Pau,le 12 avril 1879
A MM.LES SOUS-PRÉFETS ET MAIRES DU DÉPARTEMENT
Messieurs,
Au moment où s'organise dans divers départements un pétitionnement demandant aux Chambres de rejeter les projets de loi sur l'enseignement présentés au nom du Gouvernement par M. le Ministre de l'Instruction publique,je crois nécessaire de vous rappeler les règles qui doivent présider à l'exercice du droit de pétition et en même temps de vous indiquer de la façon la plus explicite quels sont en ces matières, les devoirs des agents du Gouvernement.
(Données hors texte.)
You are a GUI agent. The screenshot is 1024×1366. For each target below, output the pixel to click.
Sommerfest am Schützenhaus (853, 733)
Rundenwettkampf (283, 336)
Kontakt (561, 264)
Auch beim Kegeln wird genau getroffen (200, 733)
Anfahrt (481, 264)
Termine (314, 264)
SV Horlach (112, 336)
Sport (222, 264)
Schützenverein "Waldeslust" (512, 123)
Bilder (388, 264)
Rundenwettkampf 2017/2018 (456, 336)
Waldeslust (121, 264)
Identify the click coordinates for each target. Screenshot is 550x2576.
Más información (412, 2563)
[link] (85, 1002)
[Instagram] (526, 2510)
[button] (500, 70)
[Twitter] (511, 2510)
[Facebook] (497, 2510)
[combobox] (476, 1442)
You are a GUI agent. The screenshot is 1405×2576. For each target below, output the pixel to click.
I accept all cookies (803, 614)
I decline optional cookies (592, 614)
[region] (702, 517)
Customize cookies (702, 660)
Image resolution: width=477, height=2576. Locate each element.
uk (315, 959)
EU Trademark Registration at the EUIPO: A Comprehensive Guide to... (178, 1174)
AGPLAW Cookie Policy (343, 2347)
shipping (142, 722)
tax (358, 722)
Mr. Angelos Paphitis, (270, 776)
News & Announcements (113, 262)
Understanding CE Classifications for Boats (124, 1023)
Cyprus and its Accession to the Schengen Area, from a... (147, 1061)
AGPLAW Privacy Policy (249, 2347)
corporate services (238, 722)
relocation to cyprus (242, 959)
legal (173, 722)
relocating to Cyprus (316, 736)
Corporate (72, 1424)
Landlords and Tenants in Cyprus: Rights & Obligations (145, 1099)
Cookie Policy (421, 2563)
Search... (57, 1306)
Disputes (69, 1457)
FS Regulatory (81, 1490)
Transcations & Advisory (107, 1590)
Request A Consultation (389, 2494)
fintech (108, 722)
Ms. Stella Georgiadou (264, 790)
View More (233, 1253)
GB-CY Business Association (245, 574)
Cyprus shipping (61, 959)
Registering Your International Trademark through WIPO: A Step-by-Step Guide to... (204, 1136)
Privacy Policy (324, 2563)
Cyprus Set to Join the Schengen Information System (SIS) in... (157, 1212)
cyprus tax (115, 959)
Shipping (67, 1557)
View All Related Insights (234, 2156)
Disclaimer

Le droit de pétition est reconnu par la Constitution, et le Gouvernement de la République entend le respecter scrupuleusement toutes les fois qu'il se maintiendra dans les limites légales ; aussi est-il essentiel de bien préciser ces limites : le pétitionnement est légal tant qu'il se renferme dans le domicile privé des citoyens ou dans des réunions privées assimilées à ce domicile ;hors de là, il ne serait être considéré comme légal ; par conséquent, les pétitions ne doivent point être colportés sur la voie publique. Elles ne doivent pas être annoncées par un affiche, elles ne doivent être colportées dans aucun lieu public, cafés, cabarets, débits de boisson, débits de tabacs,ou cercles,elles doivent encore moins circuler dans les écoles ;les prescriptions du gouvernement à cet égard sont formelles, et j'ai cru devoir les rappeler spécialement dans une lettre à M.l’Inspecteur d'Académie,mais de votre côté, vous aurez à veiller à leur ponctuelle exécution, et, en cas d'infraction à ces règles, vous devriez m'en référer immédiatement.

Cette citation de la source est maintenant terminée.